Is this the right way to implement Factory Method design pattern


I have to implement a fee structure different for various franchise depending on certain criteria. i make an Abstract Class for FranchiseFeeStructure

    public abstract class FranchiseFeeStructure {
        private BigDecimal registrationFee=1500;
        protected BigDecimal monthlyFee;

    public BigDecimal getMonthlyFees(){  
            return monthlyFee;  
        }

    public BigDecimal  calculateFee{
        //calculate fee here 
        return fee;
        }
}

Now for different structure i make classes which extends FranchiseFeeStructure like

public class ST1 extends FranchiseFeeStructure{
    @Override
     void getMonthlyFee(){
         monthlyFee=890;
     }

}

and ST2, ST3 and so on for various structures. and we have a class to have static factory method.

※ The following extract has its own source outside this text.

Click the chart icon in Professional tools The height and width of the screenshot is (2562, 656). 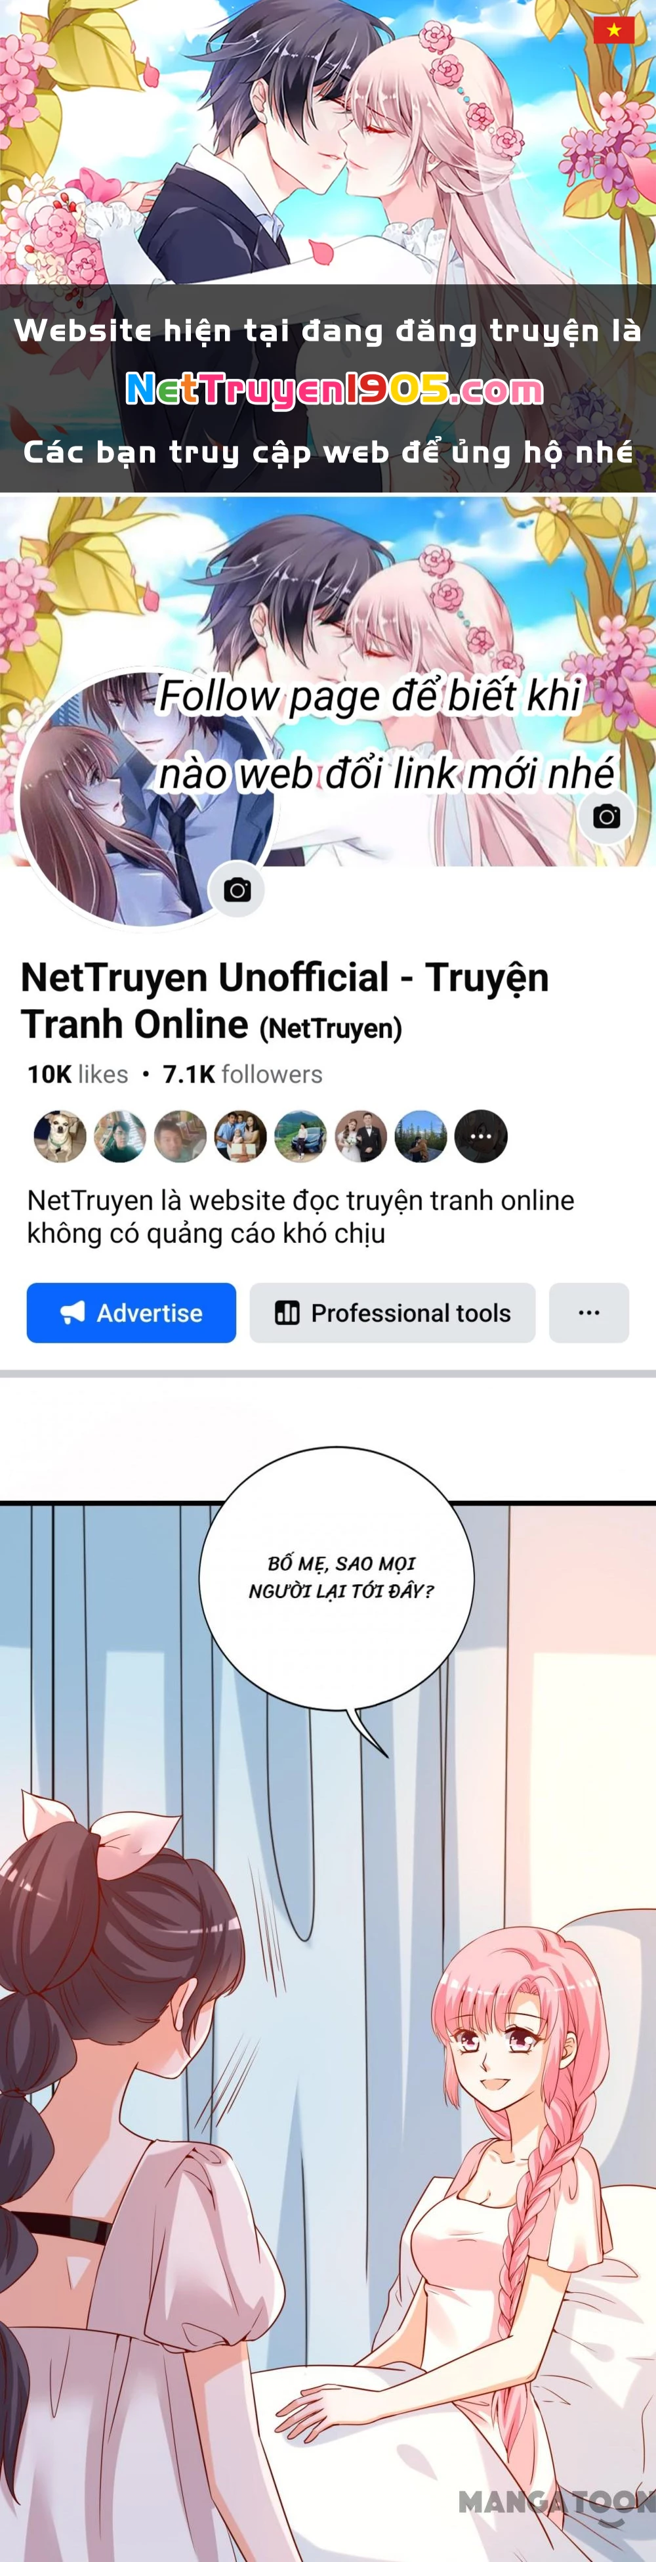[287, 1313]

public class GetFeeStructureFactory {

    public static  FranchiseFeeStructure getFranchiseFeeStructure(String franchiseFeeStructureType){  

         if(franchiseFeeStructureType == null){  
          return null;  
         }  
       if(franchiseFeeStructureType.equalsIgnoreCase("ST1")) {  
              return new ST1();  
            }   
        else if(franchiseFeeStructureType.equalsIgnoreCase("ST2")){  
    /// so on...

    }
}

Now use it as

FranchiseFeeStructure franchiseFeeStructure = GetFeeStructureFactory.getFranchiseFeeStructure("ST1");
        franchiseFeeStructure.getMonthlyFee();
            franchiseFeeStructure.calculateFee();

Is this the right way to implement the method Factory pattern. Please tell me if i am wrong or any suggestion to make it better.


Solution

  • The problem is not so in the factory implementation. It's in the way your abstract class is implemented. It forces every caller to initialize the monthly fee, by calling a (badly named) method getMonthlyFee(). The caller shouldn't have to do that. And your abstract class should rely... on an abstract method to do that:

    public abstract class FranchiseFeeStructure {
        private static final BigDecimal REGISTRATION_FEE = new BigDecimal(1500);
    
        public final BigDecimal calculateFee {
            BigDecimal monthlyFee = getMonthlyFee();
            // TODO compute
            return fee;
        }
    
        /**
         * Subclasses must implement this method to tell what their monthly fee is
         */
        protected abstract BigDecimal getMonthlyFee();
    }
    
    public class ST1 extends FranchiseFeeStructure {
        @Override
        protected BigDecimal getMonthlyFee(){
            return new BigDecimal(890);
        }
    }
    

    That way, the caller doesn't need to initialize the monthly fee. All it needs to do is

    BigDecimal fee = FeeStructureFactory.getFranchiseFeeStructure("ST1").calculateFee();
    

    Note that if the monthly fee is always a constant value, you don't even need an abstract class and multiple subclasses. All you need is a single class taking the monthly fee as a constructor argument.